Recapping my prognostication for the 2011 NHL Stanley Cup Playoffs, I was 7-for-8 in the first round. The Tampa Bay Lightning upset the perfect record. In round two, I was 3-for-4. The Tampa Bay Lightning upset the perfect record. In the semi-finals, I was obviously 2-for-2 as my pre-playoffs pick for the finals have actually arrived along with a 12-2 post-season picks record, though the Lightning tried their best to undermine me again. Not too shabby.

Boston Bruins vs. Vancouver Canucks

For the finals, everyone is in love with the aging goaltenders who have performed like stalwarts in the prime of their careers. Roberto Luongo has been clutch. Tim Thomas has been steady-as-she-goes this entire season and these two veterans are likely to be the focal point of what I anticipate being a long finals series.

Luongo is following up his 2010 Olympic Gold with a shot at having his name engraved on Lord Stanley’s Cup. Tim Thomas is a former Vezina Trophy winning goaltender with an eye on adding another to his mantle along with his name on The Cup. We’ve watched Roberto Luongo steadily improve throughout the playoffs. We also watched Tim Thomas struggle mightily (at times) against the Tampa Bay Lightning. Of course, several teams struggled against the Lightning. However, only one goalie pitched a shutout in a game 7 against them to advance to the Stanley Cup Finals – and that’s Tim Thomas.

It’s damn near impossible to pick between the two of these guys. If forced to give an edge to one team, I’d give it to the Vancouver Canucks and Roberto Luongo if only because I believe he’s given up fewer “bad goals” than Thomas, particularly in the semi-finals round. There is no shortage of firepower on either side, but I also watched the defense in front of Thomas falter at the most inopportune times, too.

For the Bruins, the embarrassment of the 2010 post-season is long behind them. In their semi-finals series against the Philadelphia Flyers, they embarked on a collapse of epic proportions, coughing up a 3-0 series lead, including a 3-0 goals advantage in game 7 to limp into the post-season. This year, gritty performances and a whole lot of hard work have landed them in the finals.

For the Canucks, well… they’ve come from a virtual no-man’s land to take the President’s Trophy for the best record during the regular season and, for the most part, cruise through the post-season much the way many so-called experts expected.

At even strength, both sides have plenty of star-power, fire-power, power-power, whatever it is you want to call it. Plenty of goal-scoring capability on multiple lines means that our two highly touted goaltenders will see their fair share of rubber blasted their way. Vancouver’s Sedin twins, Daniel and Henrik have certainly heated up after a lackluster start to the playoffs.
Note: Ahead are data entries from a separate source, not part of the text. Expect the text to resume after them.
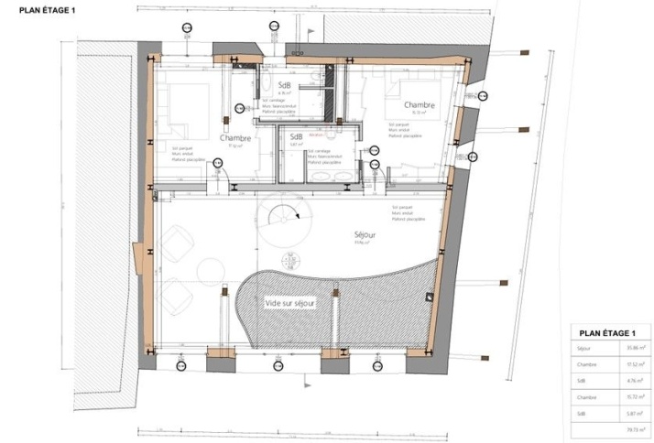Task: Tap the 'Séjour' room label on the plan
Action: (366, 235)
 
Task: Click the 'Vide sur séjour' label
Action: (290, 303)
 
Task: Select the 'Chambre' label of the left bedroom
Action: (235, 138)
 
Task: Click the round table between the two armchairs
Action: (210, 271)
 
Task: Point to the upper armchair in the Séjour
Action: (175, 243)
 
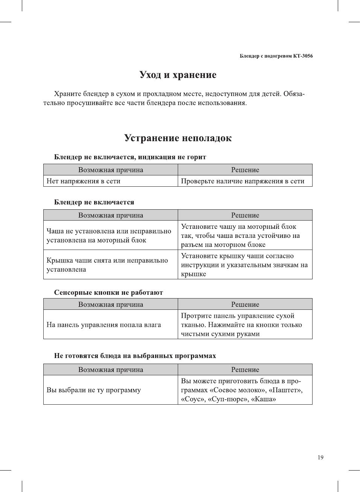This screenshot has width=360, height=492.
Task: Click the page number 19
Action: (x=320, y=457)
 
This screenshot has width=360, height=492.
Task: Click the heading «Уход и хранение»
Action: (x=178, y=75)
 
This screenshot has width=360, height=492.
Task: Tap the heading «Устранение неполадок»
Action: (x=178, y=138)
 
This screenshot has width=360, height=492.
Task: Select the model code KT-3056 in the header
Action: (x=303, y=56)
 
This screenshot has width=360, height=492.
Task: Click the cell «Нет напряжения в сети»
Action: (x=84, y=181)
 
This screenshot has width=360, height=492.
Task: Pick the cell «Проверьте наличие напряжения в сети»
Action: (x=243, y=181)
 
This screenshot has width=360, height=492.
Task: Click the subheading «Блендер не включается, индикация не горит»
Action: (x=130, y=157)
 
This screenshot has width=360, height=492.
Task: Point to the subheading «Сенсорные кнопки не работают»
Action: (x=108, y=292)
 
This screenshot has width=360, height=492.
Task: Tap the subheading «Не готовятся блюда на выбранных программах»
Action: (x=135, y=356)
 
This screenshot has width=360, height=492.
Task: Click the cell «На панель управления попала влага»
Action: (x=104, y=324)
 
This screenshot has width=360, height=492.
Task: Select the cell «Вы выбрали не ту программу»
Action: (x=94, y=390)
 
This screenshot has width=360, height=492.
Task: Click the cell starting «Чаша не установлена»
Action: (x=109, y=236)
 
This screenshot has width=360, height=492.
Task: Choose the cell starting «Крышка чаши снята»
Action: (x=107, y=265)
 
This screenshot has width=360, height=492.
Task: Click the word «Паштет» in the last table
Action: (x=284, y=390)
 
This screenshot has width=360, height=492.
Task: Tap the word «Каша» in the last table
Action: (x=264, y=399)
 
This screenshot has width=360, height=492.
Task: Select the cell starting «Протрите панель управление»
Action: (x=241, y=324)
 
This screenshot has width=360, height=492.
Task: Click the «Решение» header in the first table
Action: (x=245, y=170)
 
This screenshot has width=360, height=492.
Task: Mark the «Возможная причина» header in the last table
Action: (x=111, y=370)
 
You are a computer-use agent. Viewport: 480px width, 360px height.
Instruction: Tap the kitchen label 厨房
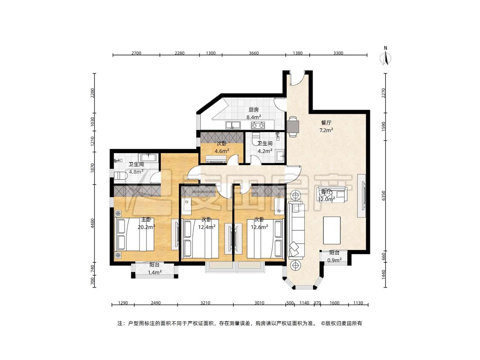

Rookie, Ryan Kessler is among post-season scoring leaders. Alexandre Burrons and Christian Erhoff round out the top scorers for the Canucks. The Boston Bruins bring the likes of David Krejci and Nathan Horton, both Top 6 in scoring during the 2011 post-season to bear on Roberto Luongo. As if that wasn’t enough, four of the top 12 scoring post-season players include Bruins when you throw in Patrice Bergeron and Mighty Joe Thornton.

On the special teams, the Boston Bruins have made this far while having a pathetic power play scoring only 8.2% of the time. It’s truly a wonder that they’ve made it this far without a power play. They could literally double their power play output and still be very near the basement for the entire post-season. On the penalty kill, both teams are right around the 80% mark. What’s the difference-maker here? Vancouver Canucks sporting a lofty 28.3% power play scoring rate.

With things being so close in goaltending and equally close in offensive and even defensive prowess, I keep falling back to the special teams on this one. With both teams committing about the same number of penalties in the same number of games, I can’t help but take a look at the huge difference between the teams on the power play. It’s hard to imagine that the Boston Bruins are suddenly going to find the mark during the hot glare of the Stanley Cup Finals spotlights.

Therefore, I will anoint the Vancouver Canucks the 2011 Stanley Cup Champions and believe that they will do it in 6-games.